In the UK, for example, online-born businesses invested £1.12 billion in TV last year, an increase of 42%, according to Thinkbox.

Despite tough economic headwinds, which may see ad spend growth slow next year, Whittaker remains upbeat on the broader prospects for the media sector, which is witnessing a diversification of its revenue streams to incorporate more advertising - as seen by Netflix and Disney+’s move to incorporate ad-enabled tiers into their SVOD propositions.

“The media industry is growing fantastically well, and that’s taking more and more share of pocket, but I don't think it's just the online companies [such as Facebook and Google]; you see it across the wide range of media companies,” Whittaker added. 

“For example, music companies are delivering double digit revenue growth…even traditional publishing groups are delivering mid to high single digit revenue growth over time…[and] broadcasters are coming back and delivering strong revenue growth as well.”

Watch: Ian Whittaker in conversation with Antonio Wanderley (20 minutes)

Broadcaster investment pays off

Elsewhere in the interview, while focusing on what broadcasters had done right over the last ten years of competitive and tech disruption, Whittaker said investment strategies had proved successful because they held their nerve.
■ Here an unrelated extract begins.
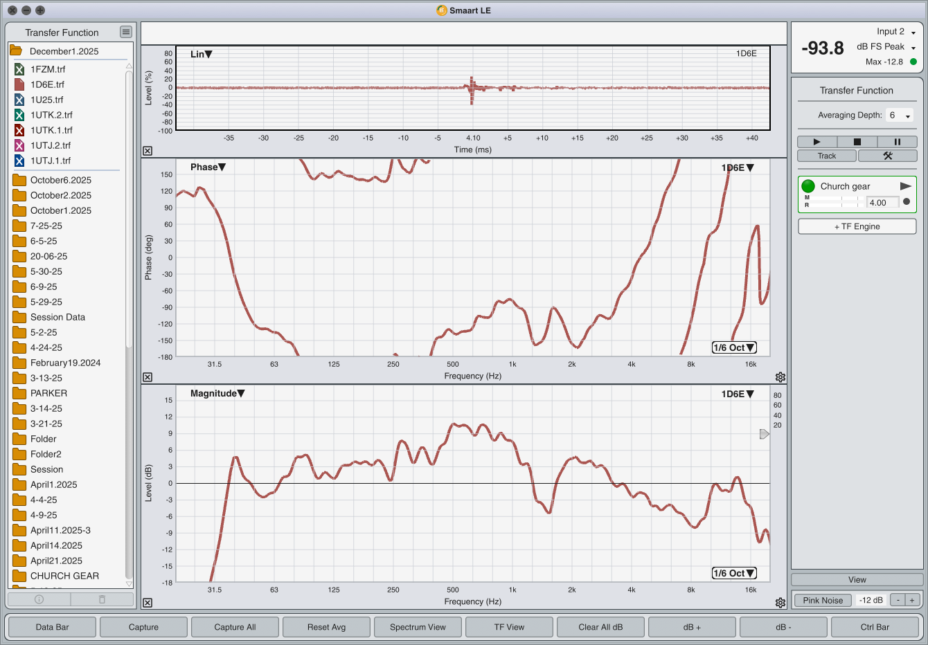Click the info icon below the file list

pos(39,599)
“What [broadcasters] have done right is they’ve kept their linear services, and continue to invest. I think there was a risk if, for example, you look at what happened within the newspaper space ten years ago - the reaction to the decline of advertising revenues was to go through a very heavy cost cutting cycle. That exacerbated the problems; it caused a self fulfilling prophecy in terms of the decline of those revenues.” 

Whittaker said the sustained investment has led to benefits for the current AVOD market and will be a “game changer” for the free-to-air/free TV broadcasters.

“Services in Europe in particular have managed to gain quite significant penetration amongst populations. The advertiser growth is very strong, and therefore it's helping to grow these companies' top lines,” he says.

However, Whittaker warned that not all revenue diversification strategies would necessarily pay off. Many free-to-air broadcasters that rely purely on advertising may find it more difficult to incorporate a subscription model, he says.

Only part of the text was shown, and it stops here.